Railing against fascism is just a clever way for Republicans to insinuate that Democrats are Hitler appeasers/French/weak without saying it outright.

I'm glad to hear you're joining LITW.

- JP

Shane C. Mason said...

Wacko,

Wow, I think I just heard all of that on Bush's MSN interview. Are you plagerist? :)

Thanks JP, I look forward to posting there. Wondering what to debut with... I am thinking that Monica Lindeen doesn't get enough coverage.

Anonymous said...

I do hope Tester picks up on this under reported position of the Republican party. They're all a bunch of Fascists!

Anonymous said...

Fascism is a word, like "democracy", that has been so abused as to have been stripped of meaning. To call someone a fascist is to say "I don't like you!"

I'll go with FDR's definition - it makes more sense to me:
"The liberty of a democracy is not safe if a people tolerate the growth of private power to the point where it becomes stronger than their democratic state itself.

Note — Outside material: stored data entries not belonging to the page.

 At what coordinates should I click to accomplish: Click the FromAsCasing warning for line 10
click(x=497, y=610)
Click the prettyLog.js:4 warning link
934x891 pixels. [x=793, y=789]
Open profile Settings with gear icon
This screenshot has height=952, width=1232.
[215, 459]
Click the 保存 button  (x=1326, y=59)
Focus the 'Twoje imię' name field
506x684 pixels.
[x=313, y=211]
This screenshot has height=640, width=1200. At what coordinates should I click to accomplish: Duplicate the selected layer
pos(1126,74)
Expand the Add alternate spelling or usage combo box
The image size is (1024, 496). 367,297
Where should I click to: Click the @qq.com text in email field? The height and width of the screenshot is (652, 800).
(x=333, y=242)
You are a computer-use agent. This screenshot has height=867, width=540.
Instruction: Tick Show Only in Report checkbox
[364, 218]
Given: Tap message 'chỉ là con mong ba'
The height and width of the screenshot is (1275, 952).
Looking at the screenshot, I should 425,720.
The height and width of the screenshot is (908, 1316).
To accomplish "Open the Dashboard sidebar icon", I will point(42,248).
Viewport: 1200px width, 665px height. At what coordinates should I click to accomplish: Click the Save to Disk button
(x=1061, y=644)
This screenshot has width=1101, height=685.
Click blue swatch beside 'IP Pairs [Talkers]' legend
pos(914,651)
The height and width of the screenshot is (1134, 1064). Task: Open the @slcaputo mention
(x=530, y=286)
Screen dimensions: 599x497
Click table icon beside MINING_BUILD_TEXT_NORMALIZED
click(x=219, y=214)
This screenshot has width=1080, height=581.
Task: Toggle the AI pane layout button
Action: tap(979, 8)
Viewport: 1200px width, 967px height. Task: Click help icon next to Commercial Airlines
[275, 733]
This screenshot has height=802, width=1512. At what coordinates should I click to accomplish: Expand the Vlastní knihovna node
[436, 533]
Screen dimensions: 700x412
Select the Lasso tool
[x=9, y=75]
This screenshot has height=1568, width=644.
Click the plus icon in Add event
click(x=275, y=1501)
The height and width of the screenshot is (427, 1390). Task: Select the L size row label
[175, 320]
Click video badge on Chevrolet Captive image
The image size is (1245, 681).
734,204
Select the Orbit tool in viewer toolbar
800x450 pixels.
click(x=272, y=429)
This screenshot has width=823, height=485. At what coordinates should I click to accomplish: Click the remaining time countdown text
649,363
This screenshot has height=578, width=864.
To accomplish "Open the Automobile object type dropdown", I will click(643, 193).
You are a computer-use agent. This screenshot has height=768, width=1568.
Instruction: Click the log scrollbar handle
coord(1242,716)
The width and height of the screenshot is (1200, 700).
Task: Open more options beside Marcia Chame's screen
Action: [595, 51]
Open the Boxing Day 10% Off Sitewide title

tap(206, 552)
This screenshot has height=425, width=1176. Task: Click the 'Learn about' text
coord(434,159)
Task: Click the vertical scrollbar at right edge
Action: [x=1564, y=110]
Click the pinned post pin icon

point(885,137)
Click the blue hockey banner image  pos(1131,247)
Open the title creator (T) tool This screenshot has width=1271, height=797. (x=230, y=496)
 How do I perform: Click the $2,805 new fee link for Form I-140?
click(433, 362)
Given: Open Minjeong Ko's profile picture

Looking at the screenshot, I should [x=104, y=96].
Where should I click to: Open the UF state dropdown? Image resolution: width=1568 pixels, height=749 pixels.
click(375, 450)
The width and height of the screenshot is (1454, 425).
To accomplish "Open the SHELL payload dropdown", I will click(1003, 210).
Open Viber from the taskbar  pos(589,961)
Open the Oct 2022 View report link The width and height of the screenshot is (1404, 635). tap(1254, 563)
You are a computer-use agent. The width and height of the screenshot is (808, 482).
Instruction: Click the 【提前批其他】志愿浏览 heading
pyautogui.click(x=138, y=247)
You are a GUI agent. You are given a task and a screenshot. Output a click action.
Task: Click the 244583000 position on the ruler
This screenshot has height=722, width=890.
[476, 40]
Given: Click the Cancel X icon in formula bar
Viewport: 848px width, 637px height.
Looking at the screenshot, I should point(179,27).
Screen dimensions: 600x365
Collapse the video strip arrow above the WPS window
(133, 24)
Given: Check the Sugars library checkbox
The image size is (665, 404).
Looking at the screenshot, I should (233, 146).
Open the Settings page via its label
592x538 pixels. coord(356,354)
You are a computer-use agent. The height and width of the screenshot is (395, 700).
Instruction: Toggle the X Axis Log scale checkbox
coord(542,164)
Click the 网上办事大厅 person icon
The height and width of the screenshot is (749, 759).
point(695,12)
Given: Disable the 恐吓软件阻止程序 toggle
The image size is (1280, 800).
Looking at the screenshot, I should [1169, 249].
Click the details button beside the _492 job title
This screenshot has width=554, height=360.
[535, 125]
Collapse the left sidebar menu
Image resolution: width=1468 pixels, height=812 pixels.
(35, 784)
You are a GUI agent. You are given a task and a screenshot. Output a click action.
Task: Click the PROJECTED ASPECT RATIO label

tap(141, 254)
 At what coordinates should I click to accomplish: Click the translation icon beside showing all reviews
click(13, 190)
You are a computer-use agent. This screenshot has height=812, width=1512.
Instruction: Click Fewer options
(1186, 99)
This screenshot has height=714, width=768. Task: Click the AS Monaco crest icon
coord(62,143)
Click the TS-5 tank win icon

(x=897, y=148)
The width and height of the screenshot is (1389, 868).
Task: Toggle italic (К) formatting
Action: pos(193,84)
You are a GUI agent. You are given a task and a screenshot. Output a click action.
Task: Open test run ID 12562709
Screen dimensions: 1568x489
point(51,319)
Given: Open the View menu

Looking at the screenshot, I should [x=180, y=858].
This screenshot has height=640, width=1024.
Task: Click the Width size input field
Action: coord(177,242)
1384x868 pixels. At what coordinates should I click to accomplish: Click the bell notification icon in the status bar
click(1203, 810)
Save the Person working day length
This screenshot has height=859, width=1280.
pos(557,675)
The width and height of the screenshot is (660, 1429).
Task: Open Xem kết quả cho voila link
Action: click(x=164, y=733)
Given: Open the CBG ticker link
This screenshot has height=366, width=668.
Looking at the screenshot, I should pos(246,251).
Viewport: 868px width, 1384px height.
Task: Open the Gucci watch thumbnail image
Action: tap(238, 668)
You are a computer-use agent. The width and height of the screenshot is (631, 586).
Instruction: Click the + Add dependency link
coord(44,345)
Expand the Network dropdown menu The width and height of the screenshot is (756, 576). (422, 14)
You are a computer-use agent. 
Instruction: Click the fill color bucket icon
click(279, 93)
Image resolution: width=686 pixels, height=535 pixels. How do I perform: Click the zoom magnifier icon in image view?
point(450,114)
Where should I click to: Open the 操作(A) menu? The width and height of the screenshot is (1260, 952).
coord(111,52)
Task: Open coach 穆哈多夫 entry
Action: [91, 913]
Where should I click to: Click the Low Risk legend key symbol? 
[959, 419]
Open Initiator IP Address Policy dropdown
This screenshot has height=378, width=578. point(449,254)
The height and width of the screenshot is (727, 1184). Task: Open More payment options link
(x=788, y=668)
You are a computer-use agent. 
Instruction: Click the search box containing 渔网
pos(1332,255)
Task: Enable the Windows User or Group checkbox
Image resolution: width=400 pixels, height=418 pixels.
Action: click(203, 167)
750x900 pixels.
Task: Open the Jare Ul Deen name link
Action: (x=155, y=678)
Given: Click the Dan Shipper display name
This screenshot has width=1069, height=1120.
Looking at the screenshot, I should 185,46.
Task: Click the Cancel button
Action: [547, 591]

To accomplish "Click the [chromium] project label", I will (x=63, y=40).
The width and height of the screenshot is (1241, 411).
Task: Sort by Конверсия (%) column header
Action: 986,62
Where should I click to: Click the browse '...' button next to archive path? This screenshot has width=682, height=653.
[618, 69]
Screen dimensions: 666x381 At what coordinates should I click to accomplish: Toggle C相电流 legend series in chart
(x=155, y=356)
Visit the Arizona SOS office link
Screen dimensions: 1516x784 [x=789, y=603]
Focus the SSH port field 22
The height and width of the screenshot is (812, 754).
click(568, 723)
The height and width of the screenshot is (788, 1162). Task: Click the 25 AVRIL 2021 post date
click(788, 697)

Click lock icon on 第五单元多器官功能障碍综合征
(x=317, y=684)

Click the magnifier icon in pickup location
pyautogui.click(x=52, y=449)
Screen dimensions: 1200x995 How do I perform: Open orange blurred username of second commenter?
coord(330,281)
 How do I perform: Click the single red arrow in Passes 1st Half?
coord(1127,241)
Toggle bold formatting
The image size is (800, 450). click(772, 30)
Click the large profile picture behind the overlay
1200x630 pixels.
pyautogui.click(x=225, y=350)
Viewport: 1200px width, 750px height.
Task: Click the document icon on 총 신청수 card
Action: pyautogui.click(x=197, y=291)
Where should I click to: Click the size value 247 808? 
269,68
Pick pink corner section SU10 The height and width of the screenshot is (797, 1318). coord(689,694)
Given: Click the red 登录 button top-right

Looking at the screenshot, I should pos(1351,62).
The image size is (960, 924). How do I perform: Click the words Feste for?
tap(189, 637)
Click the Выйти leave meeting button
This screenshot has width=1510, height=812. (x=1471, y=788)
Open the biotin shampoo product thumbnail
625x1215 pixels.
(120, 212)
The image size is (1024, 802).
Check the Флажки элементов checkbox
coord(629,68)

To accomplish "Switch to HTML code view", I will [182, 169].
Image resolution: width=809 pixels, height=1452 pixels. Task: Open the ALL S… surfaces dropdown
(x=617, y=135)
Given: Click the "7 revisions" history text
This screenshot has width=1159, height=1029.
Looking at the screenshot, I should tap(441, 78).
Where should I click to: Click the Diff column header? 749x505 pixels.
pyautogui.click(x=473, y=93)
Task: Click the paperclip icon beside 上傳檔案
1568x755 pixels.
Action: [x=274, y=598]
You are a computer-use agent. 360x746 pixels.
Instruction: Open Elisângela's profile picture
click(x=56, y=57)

That, in its essence, is fascism - ownership of government by an individual, by a group, or any controlling private power."

By that definition, fascism ahs been knocking at our door for a long long time - as long as I have been alive.

Next Willard said...

very good. conservatives view the world as good and evil and they fear that if the american public fails to only see their nation as the essence of goodness then the nation will fail. this simply isn't right. liberals, on the other hand, susually realize that their nation is not always "good" and can be, at times, evil, but this doesn't change the fact that we, as liberals, hold a great hope that our nation can be good and righteous, but we must work hard for that standing.